Each of the records below must be reproduced exactly.

DATA PROVIDED section start

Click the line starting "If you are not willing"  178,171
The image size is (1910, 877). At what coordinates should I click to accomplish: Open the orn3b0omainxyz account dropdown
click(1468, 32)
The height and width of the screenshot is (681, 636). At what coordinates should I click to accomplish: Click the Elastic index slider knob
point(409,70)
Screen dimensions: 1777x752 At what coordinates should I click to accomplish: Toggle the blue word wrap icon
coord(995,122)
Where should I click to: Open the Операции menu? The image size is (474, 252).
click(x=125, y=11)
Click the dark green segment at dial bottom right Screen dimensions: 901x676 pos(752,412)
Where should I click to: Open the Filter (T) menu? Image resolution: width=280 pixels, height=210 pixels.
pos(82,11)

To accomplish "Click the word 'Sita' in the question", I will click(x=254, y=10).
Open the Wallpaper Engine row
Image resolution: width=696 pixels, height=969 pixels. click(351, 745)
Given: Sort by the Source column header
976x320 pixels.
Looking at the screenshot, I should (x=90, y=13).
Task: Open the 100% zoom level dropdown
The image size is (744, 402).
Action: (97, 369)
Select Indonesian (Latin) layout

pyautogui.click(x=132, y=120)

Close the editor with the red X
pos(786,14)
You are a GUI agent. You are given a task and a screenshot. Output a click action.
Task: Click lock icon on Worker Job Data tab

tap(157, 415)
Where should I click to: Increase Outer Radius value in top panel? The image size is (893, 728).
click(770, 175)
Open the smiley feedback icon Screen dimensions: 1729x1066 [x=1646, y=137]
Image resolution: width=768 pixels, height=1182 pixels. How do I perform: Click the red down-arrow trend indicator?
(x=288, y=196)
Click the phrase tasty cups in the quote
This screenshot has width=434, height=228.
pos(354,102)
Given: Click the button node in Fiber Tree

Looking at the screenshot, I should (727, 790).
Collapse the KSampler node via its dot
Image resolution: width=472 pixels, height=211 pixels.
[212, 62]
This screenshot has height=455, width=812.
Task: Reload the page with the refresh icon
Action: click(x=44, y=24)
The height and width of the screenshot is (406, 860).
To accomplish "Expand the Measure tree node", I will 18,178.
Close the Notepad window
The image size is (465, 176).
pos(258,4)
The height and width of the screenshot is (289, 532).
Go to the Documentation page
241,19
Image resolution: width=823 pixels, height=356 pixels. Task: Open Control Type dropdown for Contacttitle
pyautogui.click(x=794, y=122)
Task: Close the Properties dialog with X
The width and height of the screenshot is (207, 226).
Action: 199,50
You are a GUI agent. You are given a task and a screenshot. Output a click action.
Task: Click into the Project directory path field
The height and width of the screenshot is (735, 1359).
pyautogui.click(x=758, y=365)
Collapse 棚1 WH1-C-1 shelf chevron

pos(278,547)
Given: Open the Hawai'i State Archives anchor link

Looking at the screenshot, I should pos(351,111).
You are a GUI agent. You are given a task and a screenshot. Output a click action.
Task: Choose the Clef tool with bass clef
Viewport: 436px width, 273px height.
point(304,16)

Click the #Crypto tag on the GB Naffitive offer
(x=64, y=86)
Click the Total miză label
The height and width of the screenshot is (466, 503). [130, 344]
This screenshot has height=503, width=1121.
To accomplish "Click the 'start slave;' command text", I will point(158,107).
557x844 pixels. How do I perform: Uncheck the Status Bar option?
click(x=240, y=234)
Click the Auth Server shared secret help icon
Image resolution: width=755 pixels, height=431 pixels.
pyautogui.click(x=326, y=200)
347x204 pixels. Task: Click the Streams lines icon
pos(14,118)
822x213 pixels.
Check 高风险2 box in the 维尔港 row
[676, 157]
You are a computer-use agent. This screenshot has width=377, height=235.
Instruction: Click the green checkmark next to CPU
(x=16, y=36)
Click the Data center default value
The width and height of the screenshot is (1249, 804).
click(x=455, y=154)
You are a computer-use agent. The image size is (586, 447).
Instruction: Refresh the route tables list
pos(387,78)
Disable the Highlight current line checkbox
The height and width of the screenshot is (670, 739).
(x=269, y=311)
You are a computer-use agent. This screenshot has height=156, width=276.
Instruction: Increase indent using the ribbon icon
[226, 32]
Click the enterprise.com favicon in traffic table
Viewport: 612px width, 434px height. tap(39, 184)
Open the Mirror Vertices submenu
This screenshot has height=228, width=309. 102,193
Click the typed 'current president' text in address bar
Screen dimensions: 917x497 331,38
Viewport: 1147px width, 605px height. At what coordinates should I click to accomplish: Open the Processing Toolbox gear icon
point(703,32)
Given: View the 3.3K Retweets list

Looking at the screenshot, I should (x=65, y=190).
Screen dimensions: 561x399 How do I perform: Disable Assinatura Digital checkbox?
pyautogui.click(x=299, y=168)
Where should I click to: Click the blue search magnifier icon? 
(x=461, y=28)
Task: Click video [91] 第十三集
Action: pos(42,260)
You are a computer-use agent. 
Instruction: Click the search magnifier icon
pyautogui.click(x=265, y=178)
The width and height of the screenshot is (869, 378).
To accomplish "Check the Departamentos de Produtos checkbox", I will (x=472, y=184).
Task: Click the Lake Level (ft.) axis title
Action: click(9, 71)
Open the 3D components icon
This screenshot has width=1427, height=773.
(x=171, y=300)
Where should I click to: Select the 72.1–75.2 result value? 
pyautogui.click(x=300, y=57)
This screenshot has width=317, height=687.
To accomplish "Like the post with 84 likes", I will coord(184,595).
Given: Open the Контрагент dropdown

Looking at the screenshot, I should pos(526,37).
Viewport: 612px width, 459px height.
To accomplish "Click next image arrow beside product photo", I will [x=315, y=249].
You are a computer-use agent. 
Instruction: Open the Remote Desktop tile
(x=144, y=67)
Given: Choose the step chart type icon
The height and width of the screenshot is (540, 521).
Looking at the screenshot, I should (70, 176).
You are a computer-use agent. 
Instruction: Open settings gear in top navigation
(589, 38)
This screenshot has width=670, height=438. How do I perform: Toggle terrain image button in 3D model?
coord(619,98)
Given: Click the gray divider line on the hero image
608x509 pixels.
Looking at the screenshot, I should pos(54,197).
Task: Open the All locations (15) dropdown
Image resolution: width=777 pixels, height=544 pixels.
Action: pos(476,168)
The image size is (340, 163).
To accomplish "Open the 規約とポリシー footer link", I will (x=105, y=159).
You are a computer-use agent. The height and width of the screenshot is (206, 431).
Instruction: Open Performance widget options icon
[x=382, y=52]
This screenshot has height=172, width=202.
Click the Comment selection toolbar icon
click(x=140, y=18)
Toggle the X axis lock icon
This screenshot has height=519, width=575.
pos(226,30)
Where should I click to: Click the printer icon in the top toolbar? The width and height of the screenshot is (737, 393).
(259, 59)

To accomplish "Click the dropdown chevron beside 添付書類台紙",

DATA PROVIDED section end

ANSWER TO THIS EXERCISE:
Click the line starting "If you are not willing"  178,171
The image size is (1910, 877). At what coordinates should I click to accomplish: Open the orn3b0omainxyz account dropdown
click(1468, 32)
The height and width of the screenshot is (681, 636). At what coordinates should I click to accomplish: Click the Elastic index slider knob
point(409,70)
Screen dimensions: 1777x752 At what coordinates should I click to accomplish: Toggle the blue word wrap icon
coord(995,122)
Where should I click to: Open the Операции menu? The image size is (474, 252).
click(x=125, y=11)
Click the dark green segment at dial bottom right Screen dimensions: 901x676 pos(752,412)
Where should I click to: Open the Filter (T) menu? Image resolution: width=280 pixels, height=210 pixels.
pos(82,11)

To accomplish "Click the word 'Sita' in the question", I will click(x=254, y=10).
Open the Wallpaper Engine row
Image resolution: width=696 pixels, height=969 pixels. click(351, 745)
Given: Sort by the Source column header
976x320 pixels.
Looking at the screenshot, I should (x=90, y=13).
Task: Open the 100% zoom level dropdown
The image size is (744, 402).
Action: (97, 369)
Select Indonesian (Latin) layout

pyautogui.click(x=132, y=120)

Close the editor with the red X
pos(786,14)
You are a GUI agent. You are given a task and a screenshot. Output a click action.
Task: Click lock icon on Worker Job Data tab

tap(157, 415)
Where should I click to: Increase Outer Radius value in top panel? The image size is (893, 728).
click(770, 175)
Open the smiley feedback icon Screen dimensions: 1729x1066 [x=1646, y=137]
Image resolution: width=768 pixels, height=1182 pixels. How do I perform: Click the red down-arrow trend indicator?
(x=288, y=196)
Click the phrase tasty cups in the quote
This screenshot has width=434, height=228.
pos(354,102)
Given: Click the button node in Fiber Tree

Looking at the screenshot, I should (727, 790).
Collapse the KSampler node via its dot
Image resolution: width=472 pixels, height=211 pixels.
[212, 62]
This screenshot has height=455, width=812.
Task: Reload the page with the refresh icon
Action: click(x=44, y=24)
The height and width of the screenshot is (406, 860).
To accomplish "Expand the Measure tree node", I will 18,178.
Close the Notepad window
The image size is (465, 176).
pos(258,4)
The height and width of the screenshot is (289, 532).
Go to the Documentation page
241,19
Image resolution: width=823 pixels, height=356 pixels. Task: Open Control Type dropdown for Contacttitle
pyautogui.click(x=794, y=122)
Task: Close the Properties dialog with X
The width and height of the screenshot is (207, 226).
Action: 199,50
You are a GUI agent. You are given a task and a screenshot. Output a click action.
Task: Click into the Project directory path field
The height and width of the screenshot is (735, 1359).
pyautogui.click(x=758, y=365)
Collapse 棚1 WH1-C-1 shelf chevron

pos(278,547)
Given: Open the Hawai'i State Archives anchor link

Looking at the screenshot, I should pos(351,111).
You are a GUI agent. You are given a task and a screenshot. Output a click action.
Task: Choose the Clef tool with bass clef
Viewport: 436px width, 273px height.
point(304,16)

Click the #Crypto tag on the GB Naffitive offer
(x=64, y=86)
Click the Total miză label
The height and width of the screenshot is (466, 503). [130, 344]
This screenshot has height=503, width=1121.
To accomplish "Click the 'start slave;' command text", I will point(158,107).
557x844 pixels. How do I perform: Uncheck the Status Bar option?
click(x=240, y=234)
Click the Auth Server shared secret help icon
Image resolution: width=755 pixels, height=431 pixels.
pyautogui.click(x=326, y=200)
347x204 pixels. Task: Click the Streams lines icon
pos(14,118)
822x213 pixels.
Check 高风险2 box in the 维尔港 row
[676, 157]
You are a computer-use agent. This screenshot has width=377, height=235.
Instruction: Click the green checkmark next to CPU
(x=16, y=36)
Click the Data center default value
The width and height of the screenshot is (1249, 804).
click(x=455, y=154)
You are a computer-use agent. The image size is (586, 447).
Instruction: Refresh the route tables list
pos(387,78)
Disable the Highlight current line checkbox
The height and width of the screenshot is (670, 739).
(x=269, y=311)
You are a computer-use agent. This screenshot has height=156, width=276.
Instruction: Increase indent using the ribbon icon
[226, 32]
Click the enterprise.com favicon in traffic table
Viewport: 612px width, 434px height. tap(39, 184)
Open the Mirror Vertices submenu
This screenshot has height=228, width=309. 102,193
Click the typed 'current president' text in address bar
Screen dimensions: 917x497 331,38
Viewport: 1147px width, 605px height. At what coordinates should I click to accomplish: Open the Processing Toolbox gear icon
point(703,32)
Given: View the 3.3K Retweets list

Looking at the screenshot, I should (x=65, y=190).
Screen dimensions: 561x399 How do I perform: Disable Assinatura Digital checkbox?
pyautogui.click(x=299, y=168)
Where should I click to: Click the blue search magnifier icon? 
(x=461, y=28)
Task: Click video [91] 第十三集
Action: pos(42,260)
You are a computer-use agent. 
Instruction: Click the search magnifier icon
pyautogui.click(x=265, y=178)
The width and height of the screenshot is (869, 378).
To accomplish "Check the Departamentos de Produtos checkbox", I will (x=472, y=184).
Task: Click the Lake Level (ft.) axis title
Action: click(9, 71)
Open the 3D components icon
This screenshot has width=1427, height=773.
(x=171, y=300)
Where should I click to: Select the 72.1–75.2 result value? 
pyautogui.click(x=300, y=57)
This screenshot has width=317, height=687.
To accomplish "Like the post with 84 likes", I will coord(184,595).
Given: Open the Контрагент dropdown

Looking at the screenshot, I should pos(526,37).
Viewport: 612px width, 459px height.
To accomplish "Click next image arrow beside product photo", I will [x=315, y=249].
You are a computer-use agent. 
Instruction: Open the Remote Desktop tile
(x=144, y=67)
Given: Choose the step chart type icon
The height and width of the screenshot is (540, 521).
Looking at the screenshot, I should (70, 176).
You are a computer-use agent. 
Instruction: Open settings gear in top navigation
(589, 38)
This screenshot has width=670, height=438. How do I perform: Toggle terrain image button in 3D model?
coord(619,98)
Given: Click the gray divider line on the hero image
608x509 pixels.
Looking at the screenshot, I should pos(54,197).
Task: Open the All locations (15) dropdown
Image resolution: width=777 pixels, height=544 pixels.
Action: pos(476,168)
The image size is (340, 163).
To accomplish "Open the 規約とポリシー footer link", I will (x=105, y=159).
You are a computer-use agent. The height and width of the screenshot is (206, 431).
Instruction: Open Performance widget options icon
[x=382, y=52]
This screenshot has height=172, width=202.
Click the Comment selection toolbar icon
click(x=140, y=18)
Toggle the X axis lock icon
This screenshot has height=519, width=575.
pos(226,30)
Where should I click to: Click the printer icon in the top toolbar? The width and height of the screenshot is (737, 393).
(259, 59)

To accomplish "Click the dropdown chevron beside 添付書類台紙",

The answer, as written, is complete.